Soon they were all perspiring and moving without speaking, Fisher at the rear, scowling, with his faceplate propped up, and the legs of his suit making a loud scraping as they rubbed together. He had begun to hate his noisy suit — it was a flying suit, totally wrong for the ground, and he swore at it — but he was afraid to take it off for any length of time.

He had never envied anyone before, and he told himself that he did not envy these aliens now. But he admired their guts and their dumb strength and their lack of ceremony. They didn't complain: that was very restful. You could probably teach these people enough math and physics to get them going. Their spelling and handwriting were better than Fisher's, but so what? Yet he liked the easy way they lived off the land — they simply stretched out and found something to eat, and left him the sealed provisions. They could smell water. He decided that they had to be very stupid to be so brave, and he somewhat despised them for their obedience. But how else was it possible to live here?

For Mr. Blue he felt not envy but regret that the alien had such inner strength. Although he was skinny and balding and had a bony face and was probably thirty, the man was very strong. Perhaps his strength came out of his silence and his narrow shadow. Fisher saw in Mr. Blue the qualities he knew he himself lacked. He needed that self-assurance, and there was something graceful about the man that made him feel ungainly.

"Never mind here in O-Zone," Fisher said, abruptly worried at what they were attempting and lapsing back into himself. "Never mind the low-level mutagens here. But what about the Red Zone Perimeter? There's a twenty-four-hour patrol! There's commandos! Checkpoints! Scanners! Spotter planes! Attack rotors!"

He hated his shrieking, but he wanted someone to reply, because he didn't have the answers himself. He struggled on the path, thinking: I'm on the ground!
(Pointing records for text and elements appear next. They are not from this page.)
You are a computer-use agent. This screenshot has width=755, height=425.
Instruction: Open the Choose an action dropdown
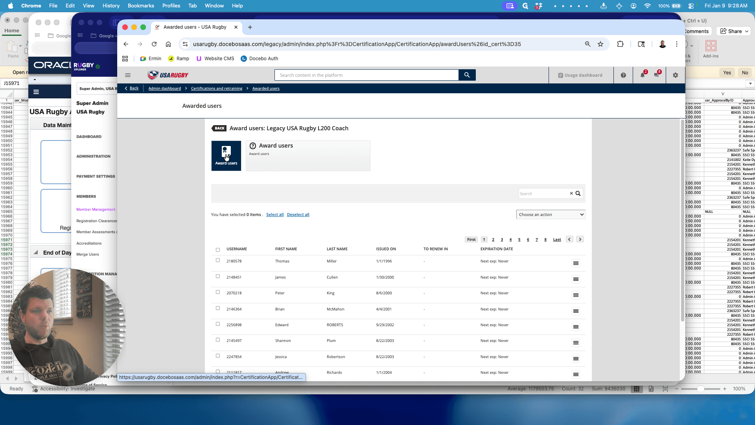551,214

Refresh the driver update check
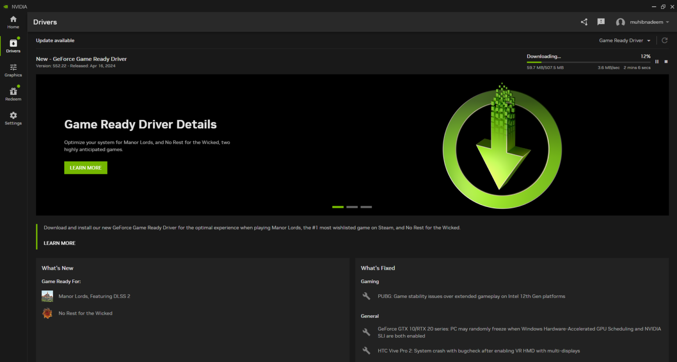pos(665,41)
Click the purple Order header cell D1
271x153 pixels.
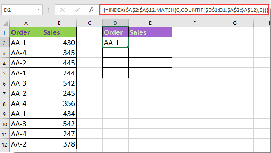point(115,32)
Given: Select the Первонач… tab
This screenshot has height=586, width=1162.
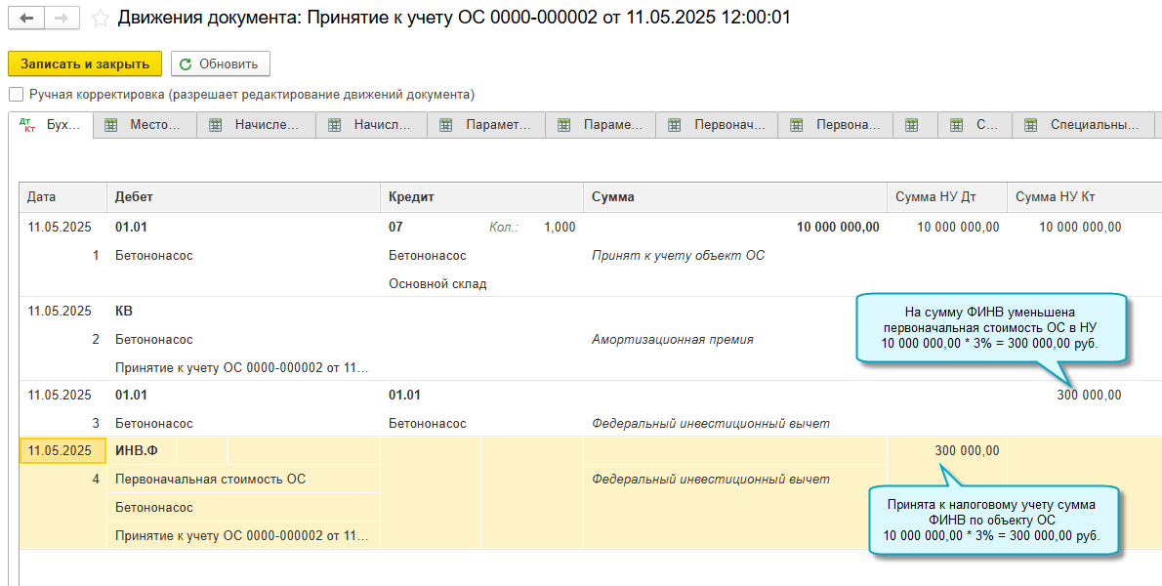Looking at the screenshot, I should coord(721,125).
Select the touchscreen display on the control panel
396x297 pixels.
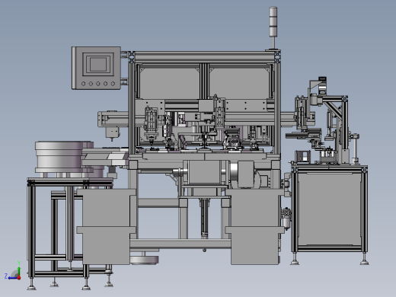coord(98,64)

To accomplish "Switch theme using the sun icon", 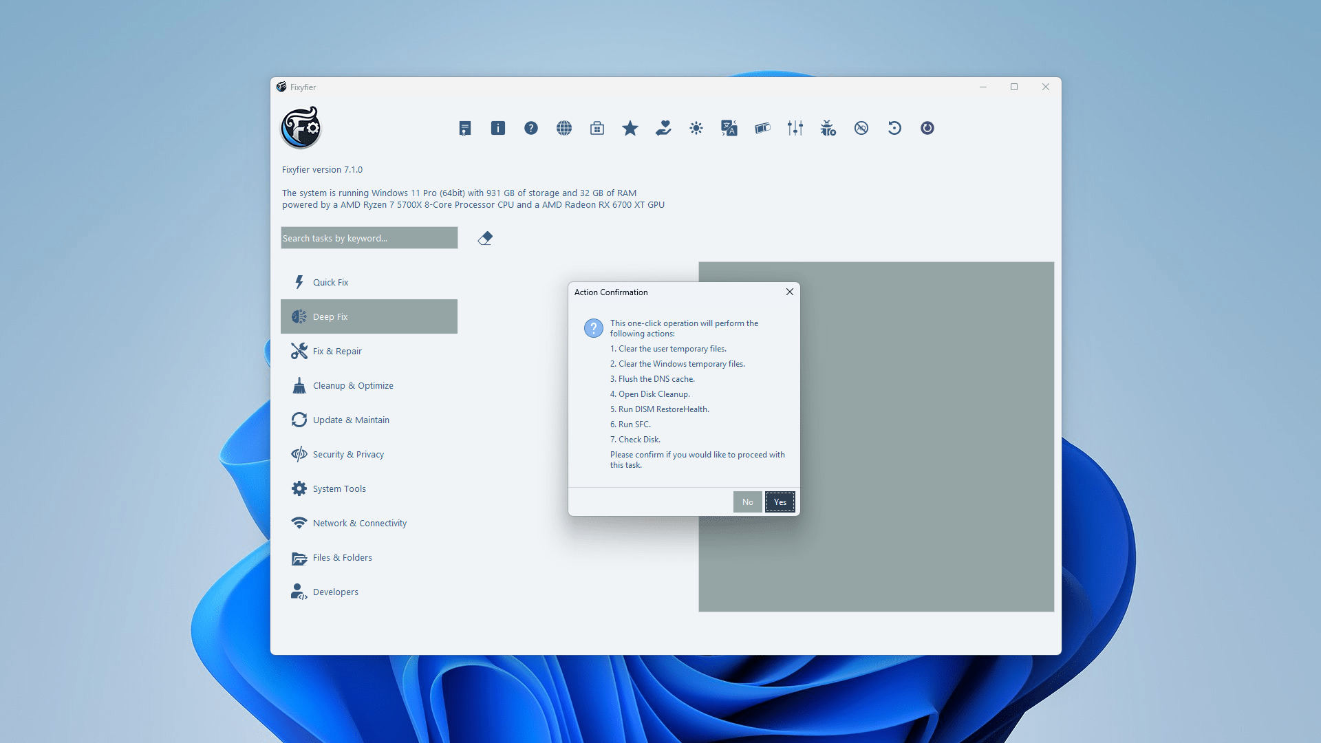I will [696, 128].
It wasn't even a real path — just the trampings of the feet up ahead.

"You'll figure something out," Echols said. "You're a smart kid."

Gumbie said, "And we'll give you some help, Fish."

They trusted him: they really believed he had the answers. He had overcome his fear of them, but this made him feel friendly toward them. They expected him to get them out of here. Was that possible? He realized the complication of having to save them in order to save himself. But walking to New York!

The name of the city made him think of his room, and Pap blinking at him; clean clothes, his bed, the bath, and a jelly sandwich and Guppy-Cola on a tray. He thought of his high cameras, and the view west that was always layered blue and purple over the dust-haze — the horizon that looked like sediment. He had been looking in this direction. He was now on the ground, part of the dust and residue he had always frowned at.

By noon they were trailing along the lower edge of the pan, where there was hickory shade. They kept to a steady pace until, near a rockslide, Mr. Blue led them to a pile of sprouting leaves and stalks that was tangled in a black patch of earth. It was a spring, rising out of the ground and seeping back.

"You smelled it," Fisher said, wondering how.

He picked some purplish leaves while the rest were drinking.

"What's the name of these?" he said. He had folded them, making a sandwich of them, and was about to stuff them into his mouth — he was certain he had eaten this cabbage before.